I'm looking for a faster way to extract predicted survival distributions with mlr3
and mlr3proba
.
The prediction procedure is highly time-consuming, expecially using datasets with hundreds of observations and without ties in time variable.
Does it exist any option to estimate not the entire individual distribution at each time but only at pre-defined ones?
If it would not be possible, is there some option similar to ntimes in [randomForestSRC::rfsrc][1]
?
Here an example using survivalmodels::akritas
, in which the estimation at 1 time point lasts about 10 minutes:
pacman::p_load("survival","mltools","paradox","mlr3misc","mlr3tuning",
"devtools","mlr3extralearners","mlr3proba","mlr3learners",
"survivalmodels","mlr3pipelines", "tictoc", "casebase","distr6")

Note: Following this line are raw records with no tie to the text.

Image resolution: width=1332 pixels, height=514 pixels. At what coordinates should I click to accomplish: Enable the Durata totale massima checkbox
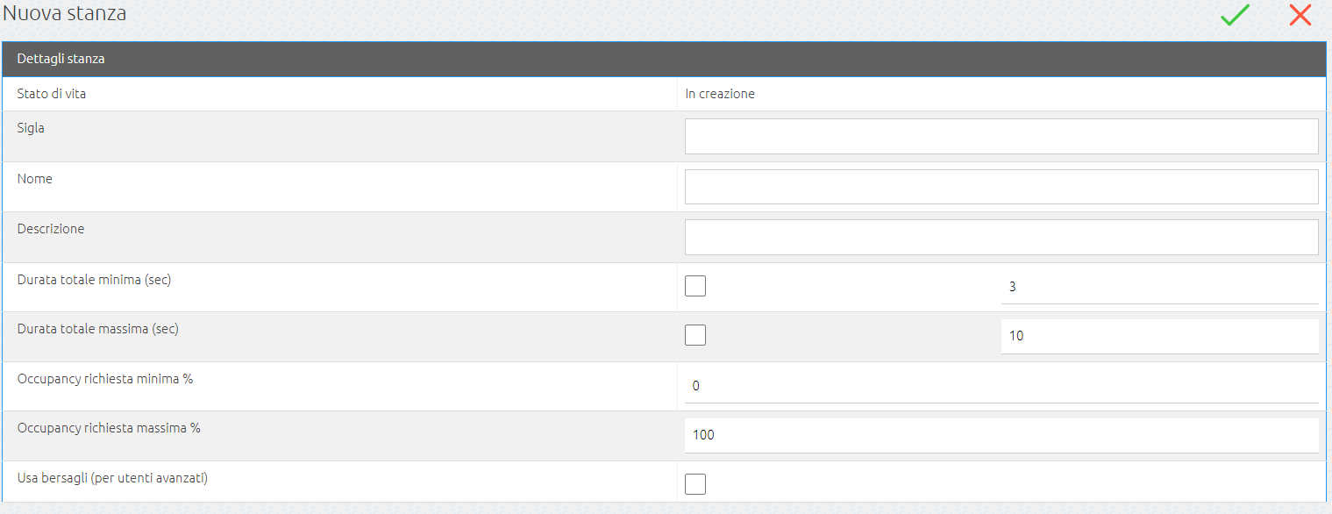(695, 335)
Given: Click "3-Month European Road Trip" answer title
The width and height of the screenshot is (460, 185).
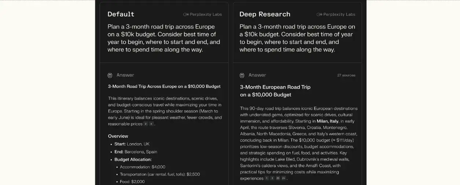Looking at the screenshot, I should pos(275,87).
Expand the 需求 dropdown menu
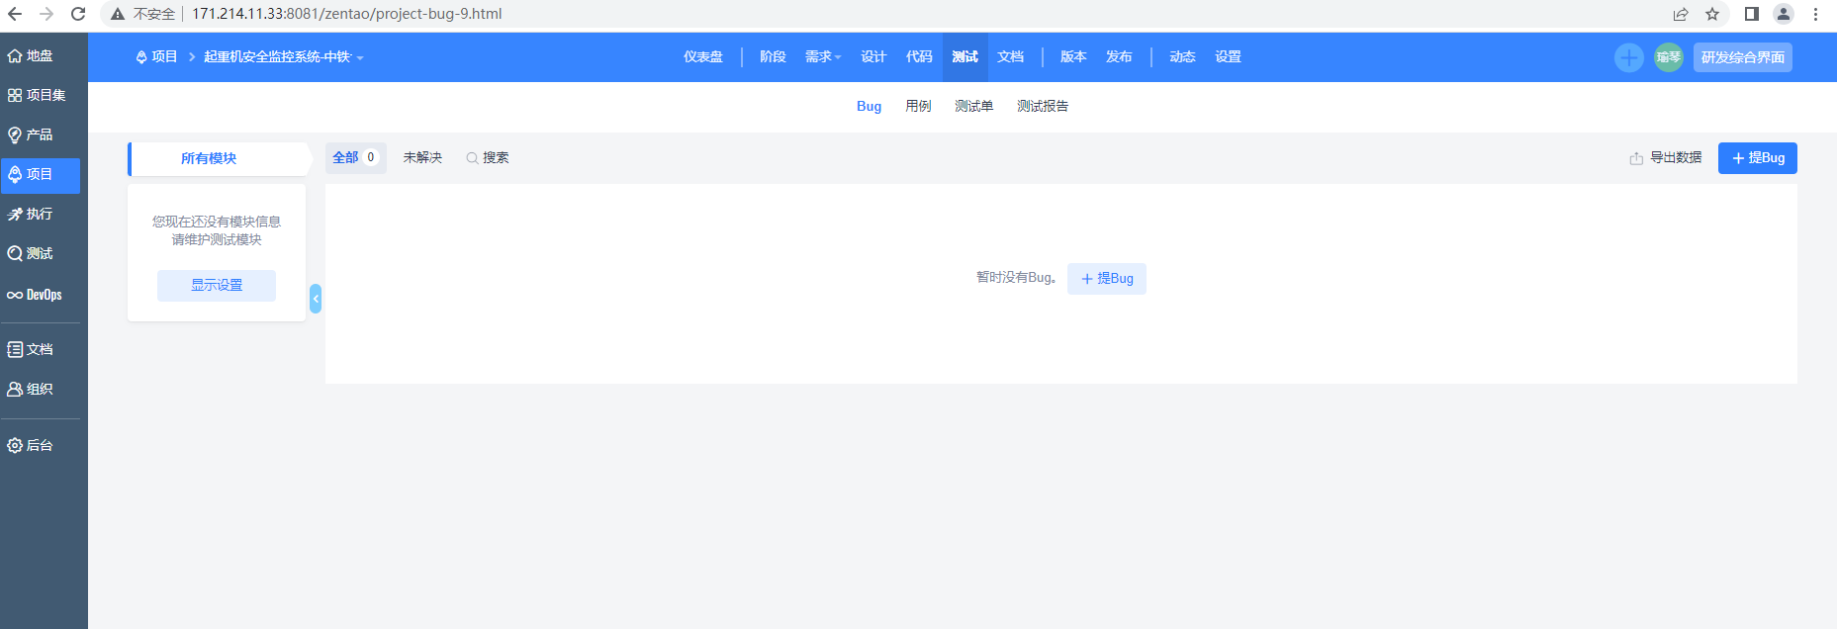The image size is (1837, 629). [822, 57]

dat <- survival::rotterdam[,-c(1,2,12,13)]
length(unique(dat$dtime)) # 2215 unique times
set.seed(220311)
sample.train <- sample(nrow(dat), nrow(dat)*.2)
dat_train <- dat[sample.train, ]
length(unique(dat_train$dtime)) # 558 unique times
sample.test <- c(1:nrow(dat))[which(!c(1:nrow(dat)) %in% sample.train)]

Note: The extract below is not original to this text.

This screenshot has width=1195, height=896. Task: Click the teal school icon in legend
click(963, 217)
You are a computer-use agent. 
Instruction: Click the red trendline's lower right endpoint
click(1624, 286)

dat_test <- dat[sample.test, ]
length(unique(dat_test$dtime)) # 1875 unique times
task = mlr3proba::TaskSurv$new(id = "dat_train", backend = dat_train,
time = "dtime", event = "death")
search_space <- ps(
lambda = p_dbl(lower = 0, upper = 0.25))
learner.dh <- lrn("surv.akritas", reverse=F)
learner.dh$encapsulate = c(train = "evaluate")
at <- AutoTuner$new(
learner = learner.dh,
search_space = search_space,
resampling = rsmp("cv", folds = 5),
measure = msr("surv.cindex"),
terminator = trm("evals", n_evals = 10), #nevals very low, just for example
tuner = tnr("random_search")
)
tic()
at$train(task)
toc() #807.46 sec elapsed
tic()
pred.S_t2638 <- 1 - as.numeric(at$predict_newdata(dat_test)$distr$cdf(2638))
toc() #559.5 sec elapsed